Одновременно и тюркский язык эпиграфических памятников (или чагатайский с изрядной долей влияния хорезмского диалекта) тоже обрел статус языка символов, лингвистических интерполяций, повторив путь персидского, в свое время вобравшего в себя во время «культурной исламизации» массу арабизмов, семантических и аллегорических образов из Корана, хадисов и т.д. Однако тюркскому языку (в том числе в Хорезме, так и в Коканде того времени), особенно литературному, суждено было обогатиться символическим вокабуляром и персидского, и арабского, что тоже приводило к эффекту «прерывания» родного языка введением иностранных слов, что, однако, придавало речи более образное, и даже символическое значение110. Кроме того, ряд исторических или собственно религиозных имен в таких текстах (особенно в поэзии), сложных реминисценций, намеков, героических образов, тоже был «доступен лишь при определенной историко-филологической подготовке»111. Это мы так часто видим в поэзии Нава’и или того же Агахи. Культурные разрывы и революции, лингвистические эволюции прошлого века, формирование новых культурных кодов у 2-3 поколений сделали свое дело: теперь средневековая поэзия действительно звучит для многих узбеков как «полуживая латынь», однако продолжая действовать на читателя, особенно на тех, кто не сильно отдалился от традиций.

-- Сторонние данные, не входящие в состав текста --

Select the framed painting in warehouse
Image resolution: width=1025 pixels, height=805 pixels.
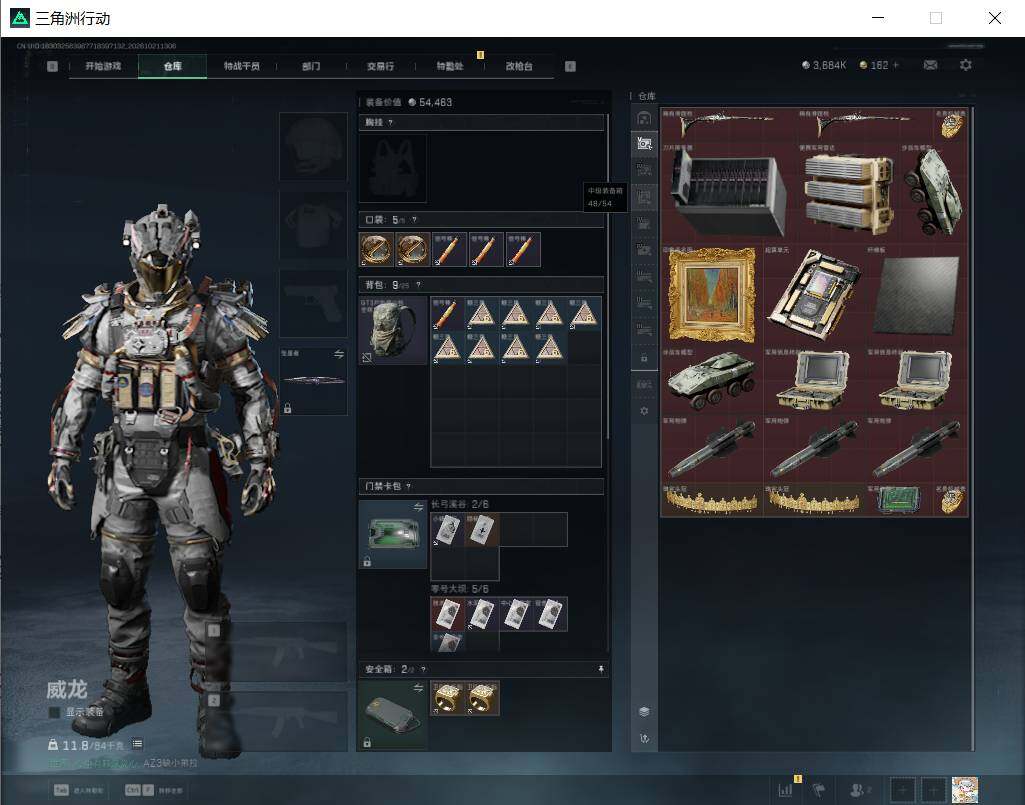712,295
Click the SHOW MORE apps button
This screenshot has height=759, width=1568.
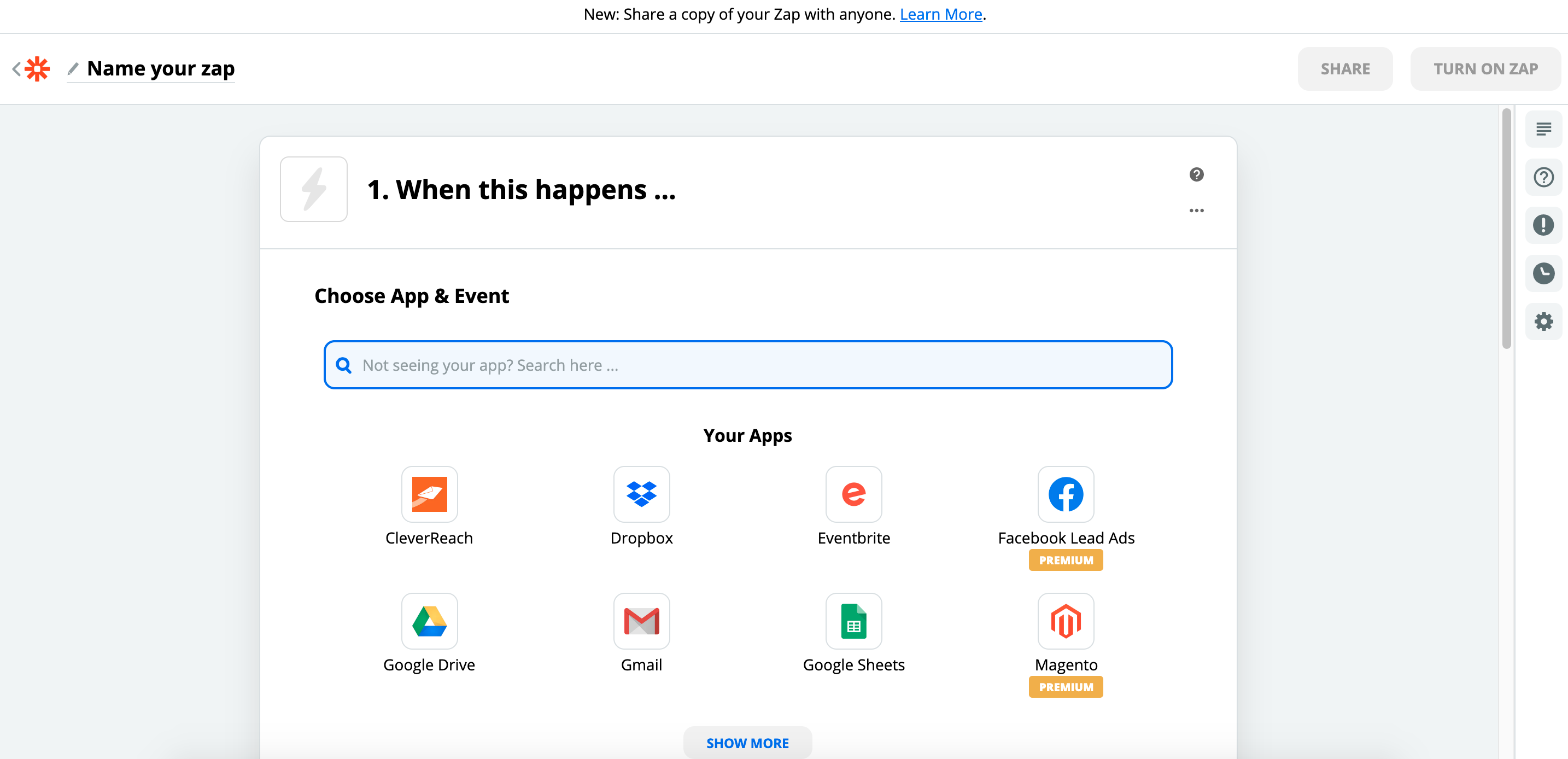[747, 743]
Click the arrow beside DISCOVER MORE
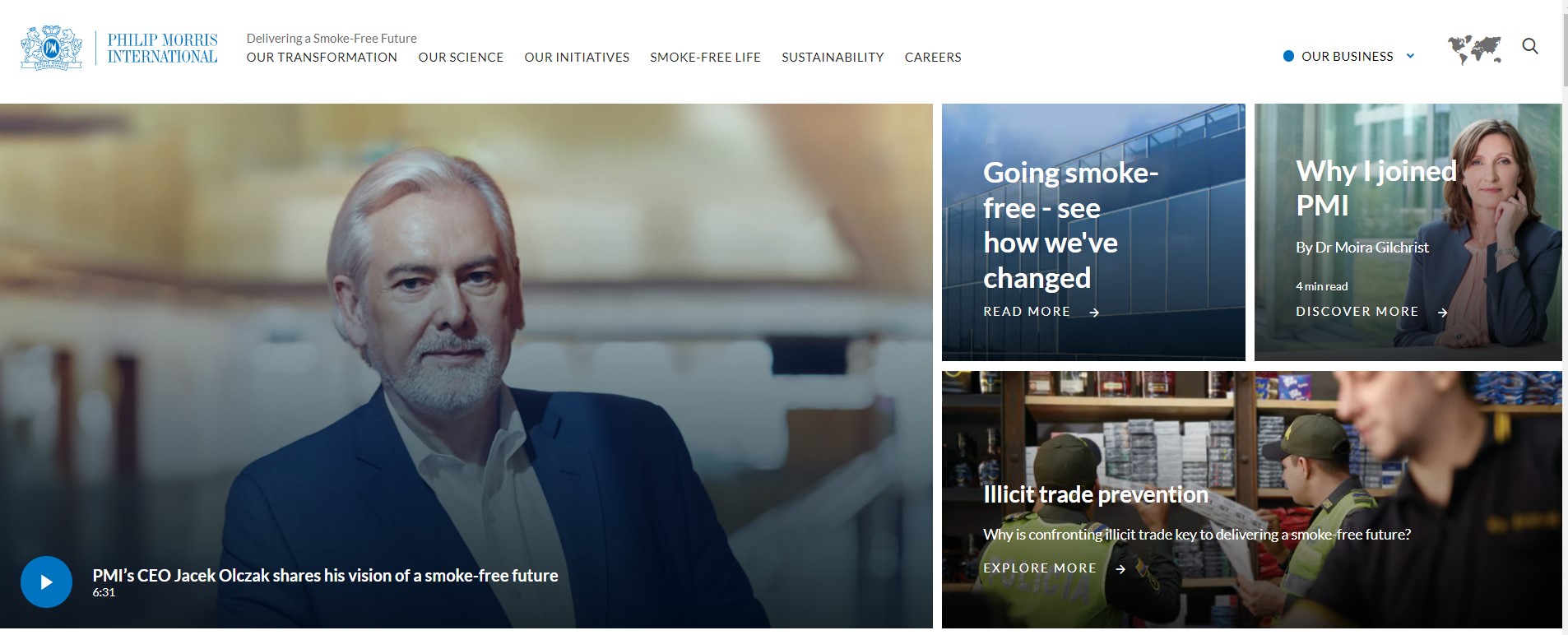 coord(1442,313)
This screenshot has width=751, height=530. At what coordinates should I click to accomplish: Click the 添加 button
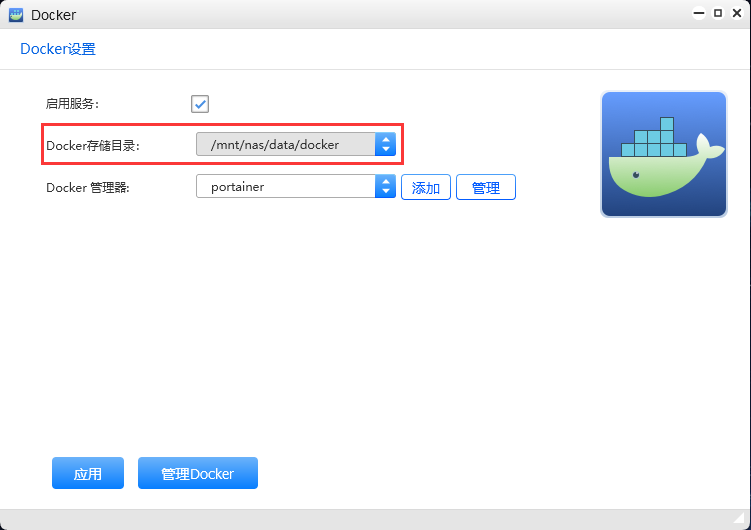coord(426,187)
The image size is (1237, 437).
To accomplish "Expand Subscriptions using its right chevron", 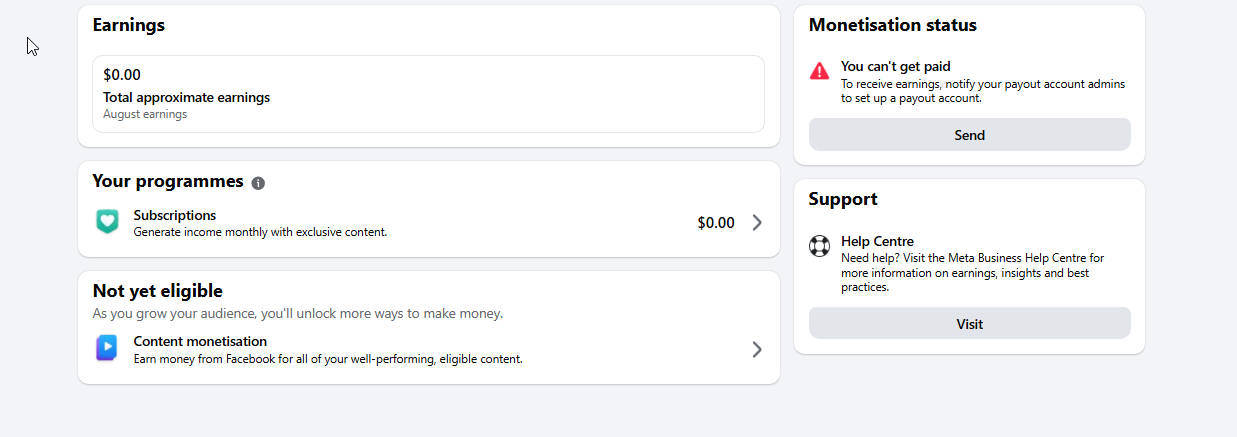I will click(757, 223).
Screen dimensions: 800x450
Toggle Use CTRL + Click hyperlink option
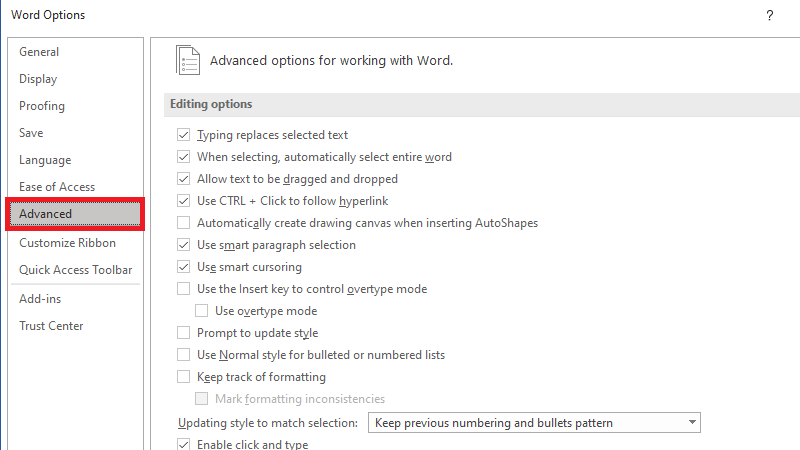click(x=183, y=201)
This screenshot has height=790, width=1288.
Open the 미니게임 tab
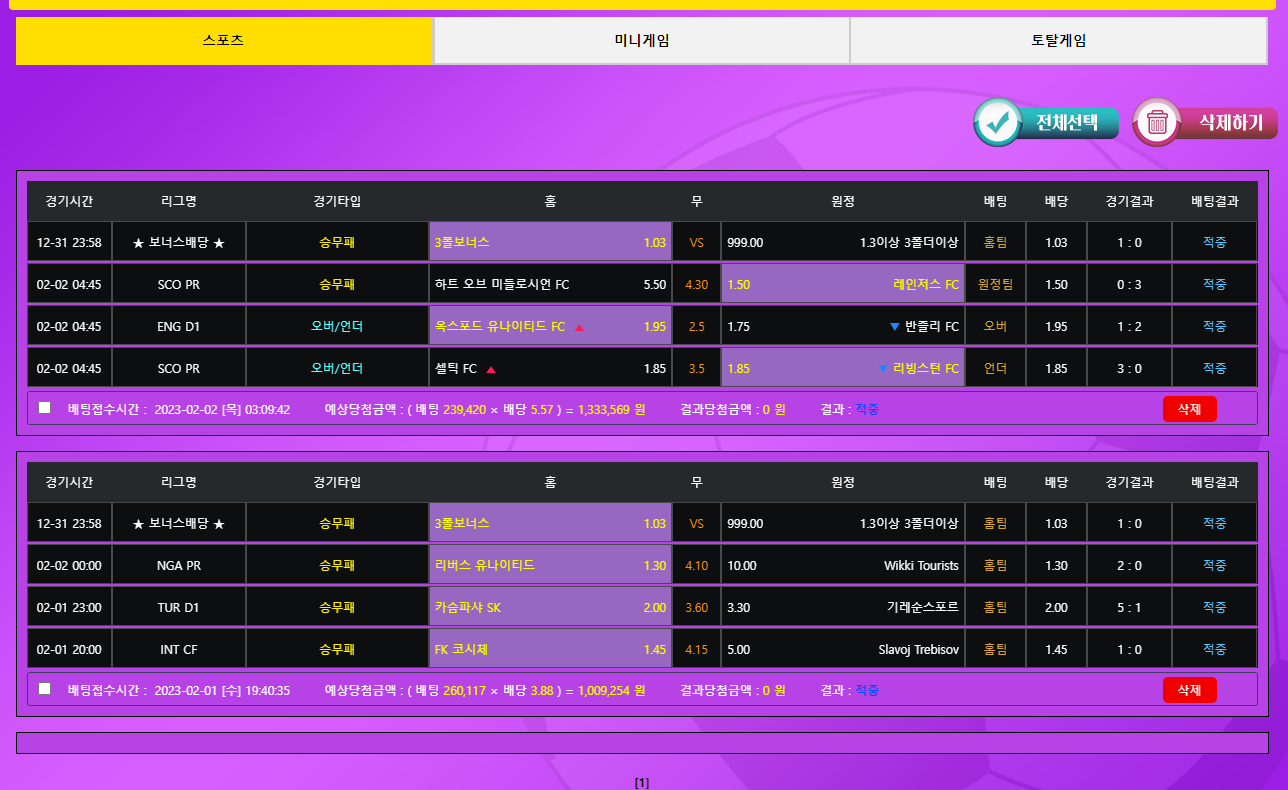[x=641, y=41]
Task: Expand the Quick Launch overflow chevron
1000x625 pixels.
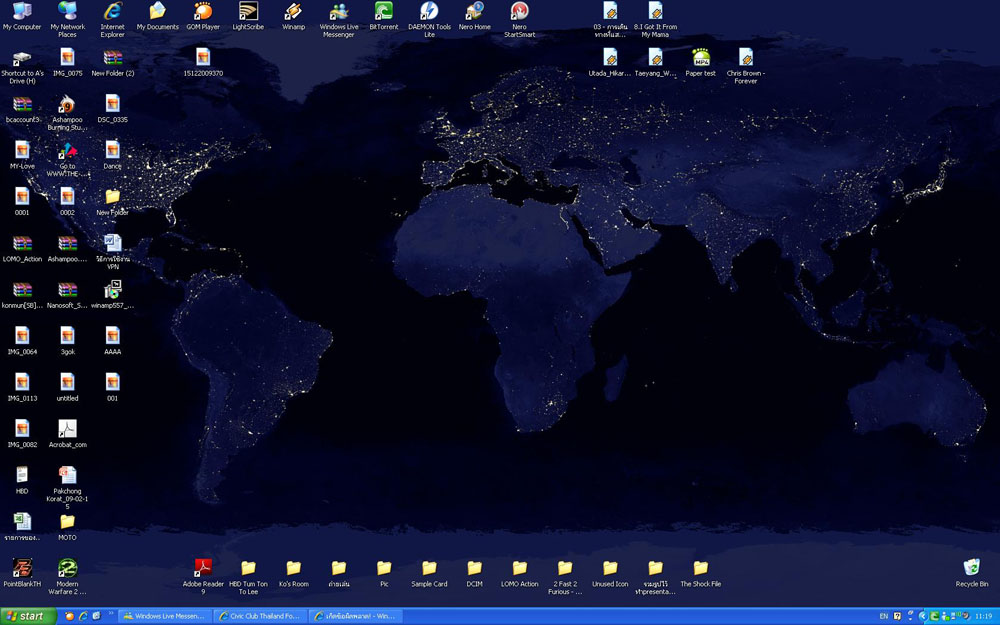Action: coord(111,614)
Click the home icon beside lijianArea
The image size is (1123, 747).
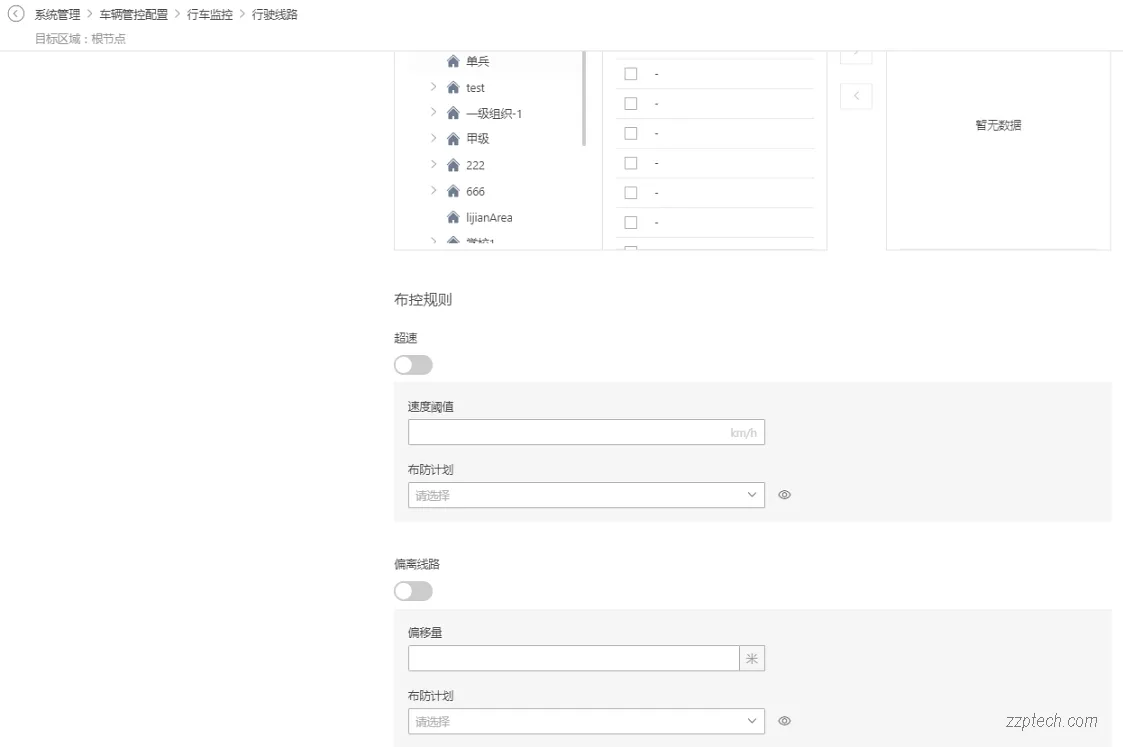453,217
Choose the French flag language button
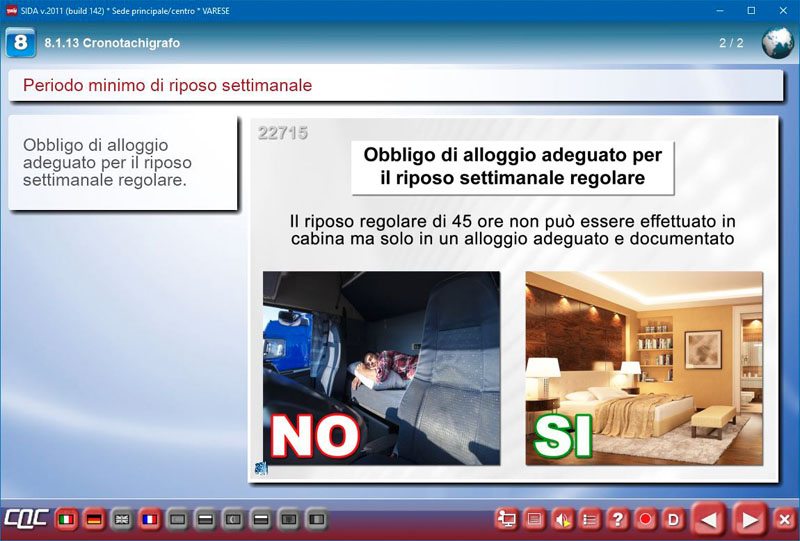This screenshot has width=800, height=541. pos(150,519)
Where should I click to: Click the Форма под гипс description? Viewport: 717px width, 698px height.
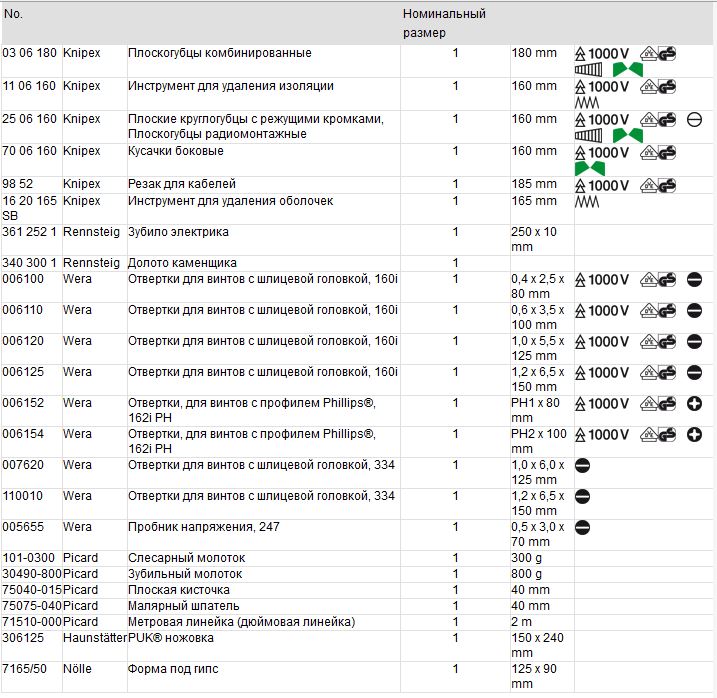tap(171, 668)
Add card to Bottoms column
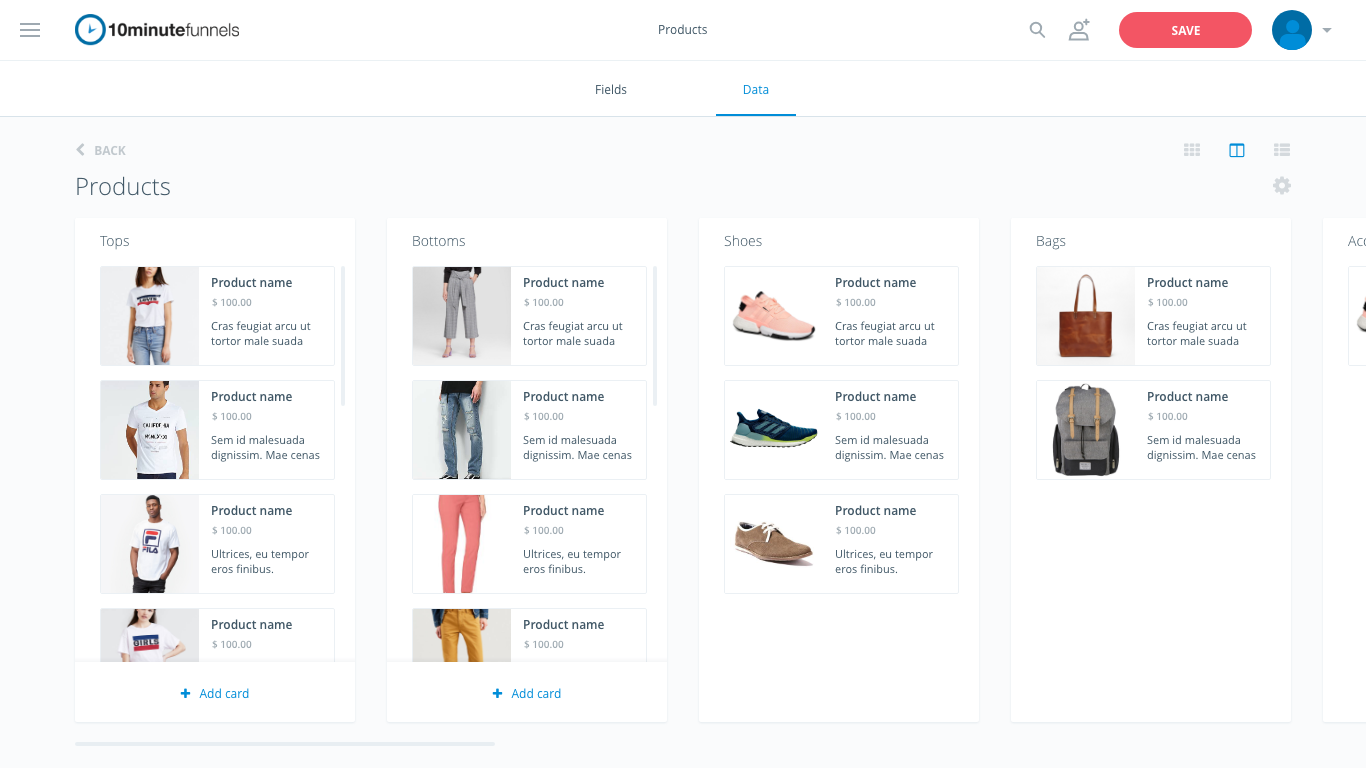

Однако этот язык высокой литературы, поэзии или исторических сочинений изначально был почти закодирован массой упомянутых интерполяций других языков. В этом смысле язык хорезмской эпиграфики весьма показателен и даже уникален. Даже оставаясь официальным, почти номенклатурным и не отражая повседневный язык в живом обращении, он продолжал действовать на читателя (или слушателя) возможно развивая ассоциативное мышление, параллельно, предоставляя ему важную информацию о строителях, донаторах или усопших (если это надписи на мавзолее или надгробии). Такие наблюдения могут служить основанием для утверждения о прямом участии эпиграфики в формировании обширного поля исторической информации, а так же общественной культуры, в самом широком понимании этого определения.